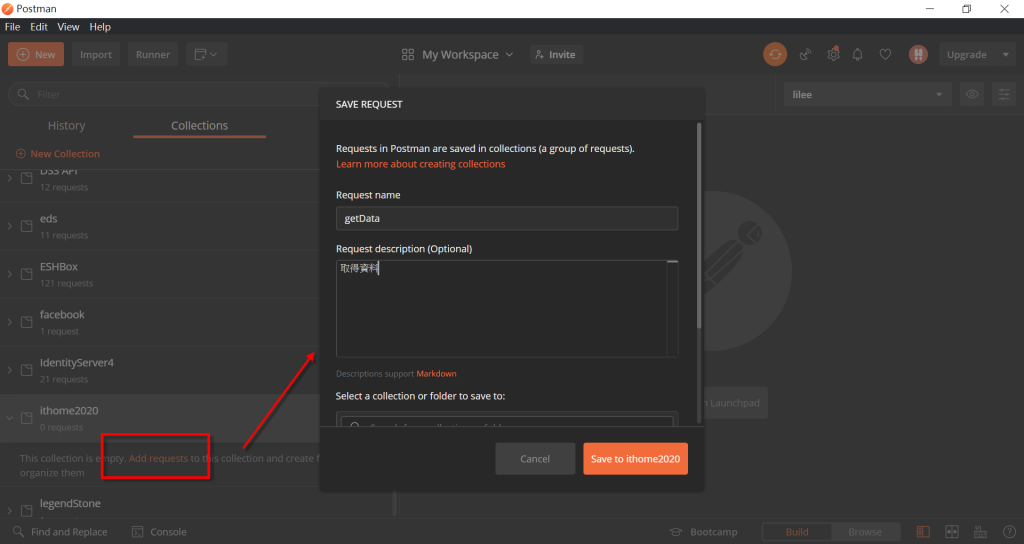Click the heart icon in header
This screenshot has height=544, width=1024.
click(885, 55)
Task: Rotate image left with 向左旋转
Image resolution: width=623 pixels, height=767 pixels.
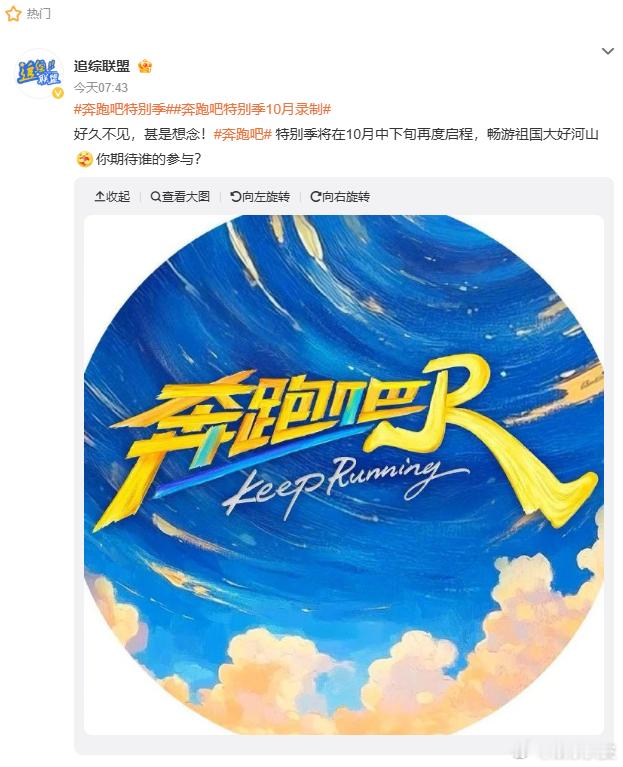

**Work to be completed:** Reproduce every line of the data above word for word, leaving out the pictures.

**Final result:**
Click the heart icon in header
This screenshot has height=544, width=1024.
click(885, 55)
Task: Rotate image left with 向左旋转
Image resolution: width=623 pixels, height=767 pixels.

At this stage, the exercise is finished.